Stated exercise 1
Copy the rows word for word, from the line with "Where should I" to the line with "(x=20, y=83)", and leave the pictures out.

Page extract
Sunday, December 13, 2009

My very first experience with a squat toilet was on a moving train

The train from Mumbai to Varanasi wasn't too bad, but I definitely felt every hour of it. I wiled away the time reading, playing cards, listening to my ipod, sleeping, and chatting with a guy from Varanasi named Prashant who was on his way home for a wedding reception. Upon arrival at the train station in Varanasi, Prashant helped me get a rickshaw to the guesthouse that I wanted to stay at. At first he was just gonna put me on the rick and send me off, but after he realized that the rick couldn't take me directly to the guesthouse and I'd have to walk part of the way, he decided to join me so that he could walk me to where I was going. This was very nice of him and very much appreciated because the galis (alleyways) of Varanasi are truly maze-like and somewhat confusing to navigate. Prashant and I found a guesthouse with a room (not the one I was trying for originally) and we parted ways; he was off to play with his 1 1/2 year old nephew, and I was headed for a nap. Somehow, even after all the sleeping I did on the train, I was still exhausted!

After my nap and bucket shower and gearing up for what the Lonely Planet describes as "unrelentingly chaotic and unapologetically indiscreet," I headed out. My first stop was the Brown Bread Bakery, a place I sought out because 20% of all of their proceeds go to women's and children's charitable foundations, including the school that is right next to my guesthouse. It also happens to be pretty well known in the traveler's community which turned out to be a good thing because I sat myself down next to three guys and we started chatting. Turns out that Denton and Travis are teaching Spanish in southern India and are traveling northern India for five weeks. Their friend Justin used to be college roommates with Denton and was in town to join them. The conversation was good, so I asked if I could pal around with them for the day since we were all planning on doing the same thing - walking, exploring, and checking out the ghats (steps or landings on a river, in this case, the Ganges).

We set out and indeed spent the whole day together, from about 11:30am until about 9pm. I feel like the day I ended up having was "a day in the life of Indians" through and through. We navigated the busy streets, we negotiated rickshaw fares, Travis got a traditional style shave, riverside. We said 'no thank you' to a bajillion boatmen offering boat rides and we stepped around more than a bajillion piles of poo. We saw family members carrying their dead loved ones through town and toward the river for the burning ceremony, which we also saw. I was headbutted by a cow in the street (that Justin had managed to avoid, so it got me instead) and Denton was nearly whacked by a fast moving cricket ball. Travis joined the locals to wash his clothes in the Ganges and then, later when it was dark outside and he stepped with his flip-flopped foot into one of the aforementioned piles of poo, decided to wash his foot in the river, too. Justin, Denton, and I had what was probably one of the more unusual conversations I've had on my trip thus far: deciding whether we'd rather fight off one of the monkeys that hang out on the boys' balcony, or a ginormous wild pig that we'd just passed eating trash in the street.

Dataset content
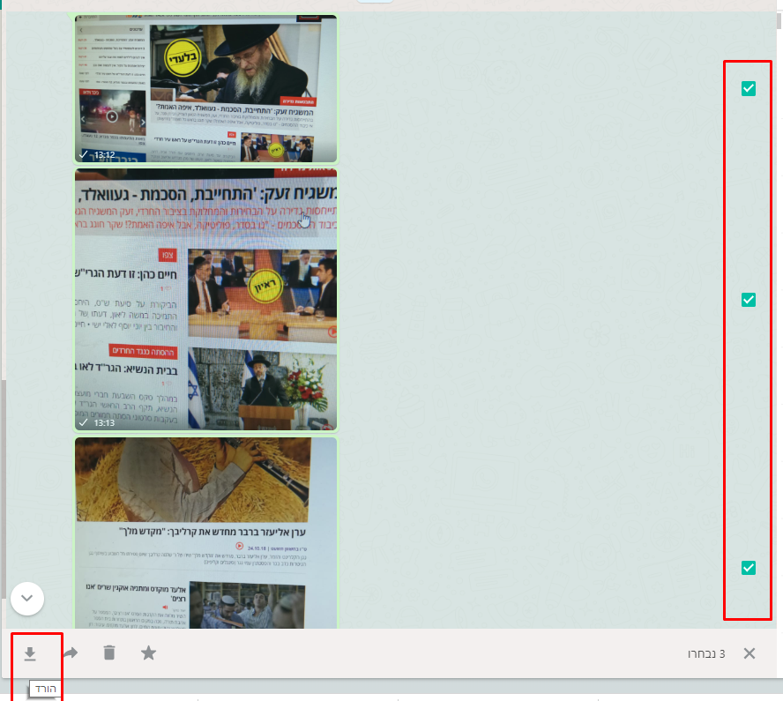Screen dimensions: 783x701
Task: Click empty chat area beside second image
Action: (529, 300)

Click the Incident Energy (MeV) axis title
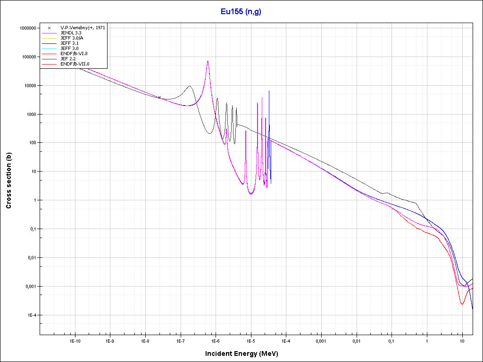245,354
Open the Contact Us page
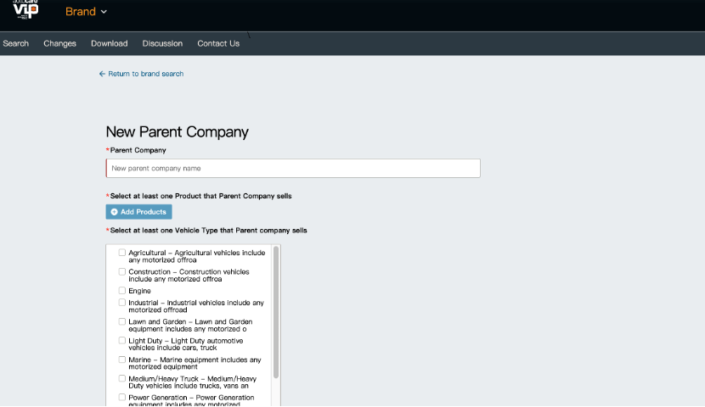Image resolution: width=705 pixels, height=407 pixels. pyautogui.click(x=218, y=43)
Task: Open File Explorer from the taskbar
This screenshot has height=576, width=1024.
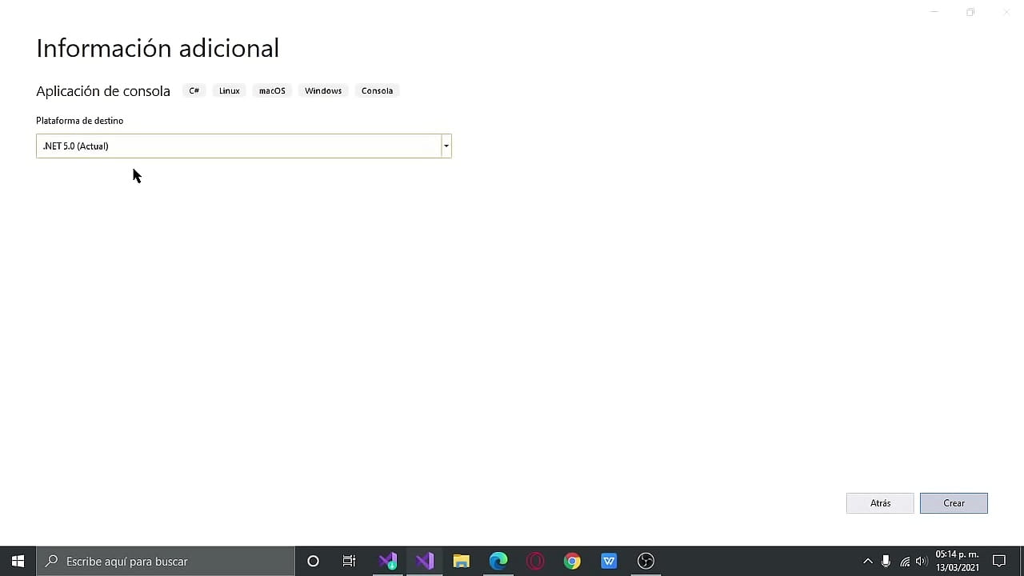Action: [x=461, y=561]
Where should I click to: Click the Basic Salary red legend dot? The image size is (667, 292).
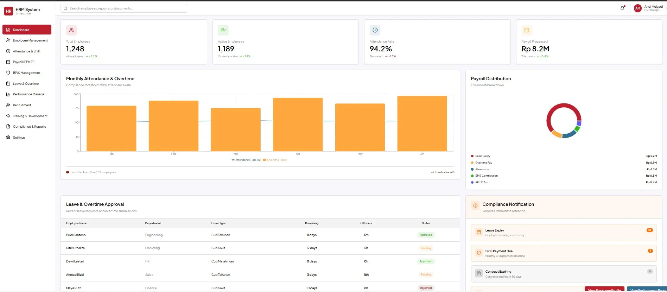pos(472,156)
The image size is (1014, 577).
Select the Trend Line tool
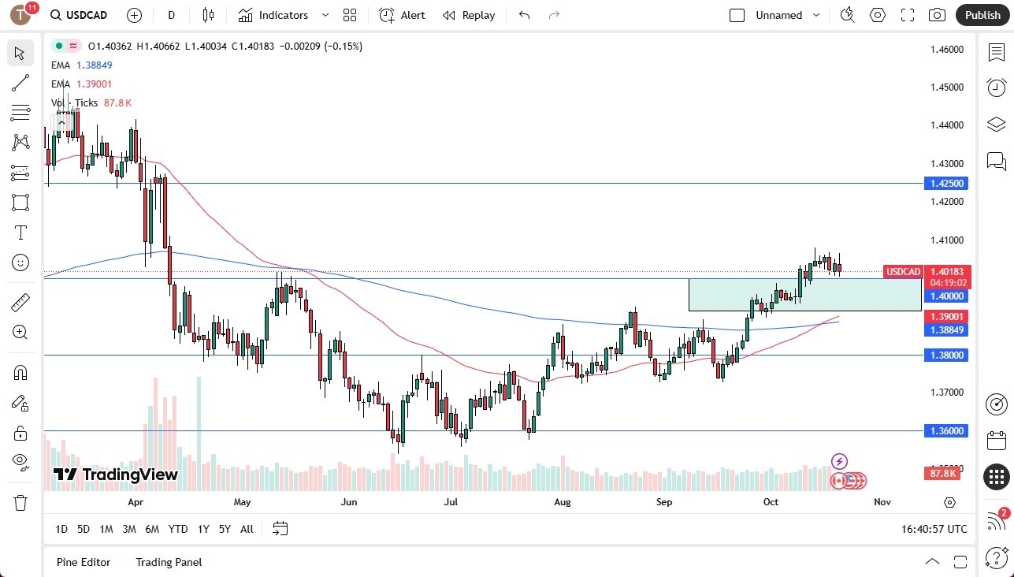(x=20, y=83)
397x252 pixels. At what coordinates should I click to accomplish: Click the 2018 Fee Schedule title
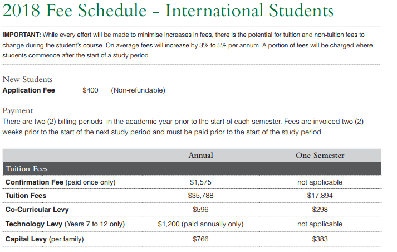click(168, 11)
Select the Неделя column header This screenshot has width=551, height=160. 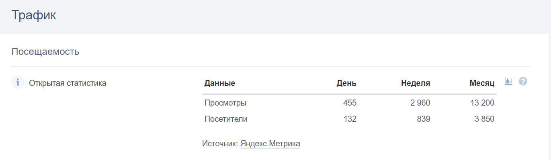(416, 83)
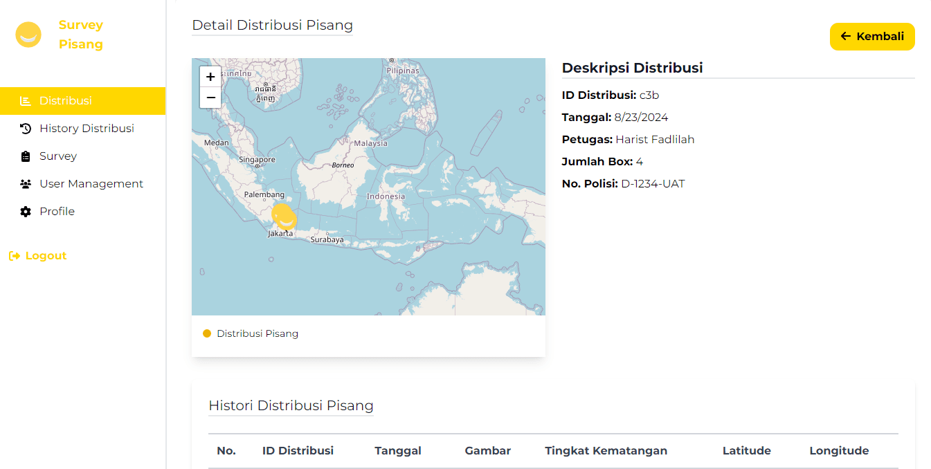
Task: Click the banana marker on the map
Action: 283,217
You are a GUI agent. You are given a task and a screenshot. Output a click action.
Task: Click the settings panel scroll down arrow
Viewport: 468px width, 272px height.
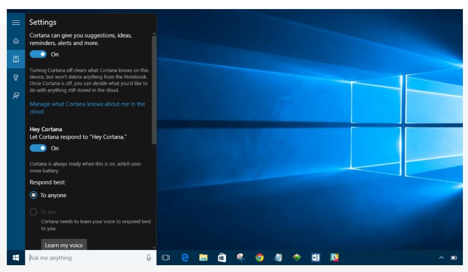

Stated exercise 2
Write the next part of the travel post about the day in Varanasi.

Final answer 1
Where should I click to: Click the Basic Salary red legend dot? The image size is (667, 292).
pos(472,156)
The image size is (1014, 577).
Select the Trend Line tool
(x=20, y=83)

Final answer 2
Throughout the day, there were a number of ways we amused ourselves. 1) We played a game in which the goal was to guess the number of boat rides offered to us during our walk along the river. It was Price-Is-Right style (closest without going over) and Denton won with his guess of 27 (actual number, 30). 2) Denton, Travis, and I incessantly teased Justin about his interactions with the touts, those people who were trying to sell everything from boat rides and hand massages, to bindi colors and lotus flowers. The three of us mostly ignored the touts, but Justin just couldn't NOT talk to them. Conversations would go something like this: Tout - boat ride? Justin - No, thanks. But how many boats do you have? Tout - 50 rupees for one hour. Justin - That's okay, no thanks. So are you from here originally? Oh my god, it was painful to listen to, but also hilarious at the same time. Every time there was a pause in conversation and the tout was just about to (finally) go away, Justin would open his mouth and ask another question. The other guys and I were dying laughing and Justin just looked miserable even though he did it to himself. 3) The last way we amused ourselves was by making up answers to the commonly asked questions of "Where are you from?" and "What's your name?" The name question didn't warrant too many funny answers, but when we started saying things like Uzbekistan, China, and Pakistan when answering where we were from, we got a good laugh. The response back to us was always, "oh, very nice." I'm sure it almost sounds like a callous way to go about things, but if you were here, seeing what we're seeing, smelling what we're smelling, experiencing what we're experiencing, I'm sure you'd eventually find ways to deal with things, too.

The boys and I went our separate ways last night. I was to join them for an early morning boat ride today, but when my alarm went off at 5am, I just couldn't bear to get out of bed. I went to the train station today to try to book a ticket on the 11:20pm train to Satna, but no such luck. :-( I'll have to stay an extra day in Varanasi (the guesthouse is 60 rupees per night) and leave for Satna tomorrow night instead. From there, I'll take a bus to Khajuraho. In the meantime, I'd like to take a yoga class, go on a boat ride, finally finish the book that I've been reading since Athens, and go to an internet cafe a second time (I forgot my camera connection and flash drive this time). I'll have pictures uploaded soon; perhaps they will give you just a peek into the craziness that I've been experiencing over the last two days.


  1. Wow. I'll read more and comment later. I need to hurry up and upload some pics so Brianna and I can do an Alaska word search puzzle. Then we are going to make vegetable soup. After that, we're sewing dog clothes! That's a different kind of day, eh? Not as different as yours, but good anyway. (-:

  2. I thought I taught you how to use the toilets on Indian trains :-(.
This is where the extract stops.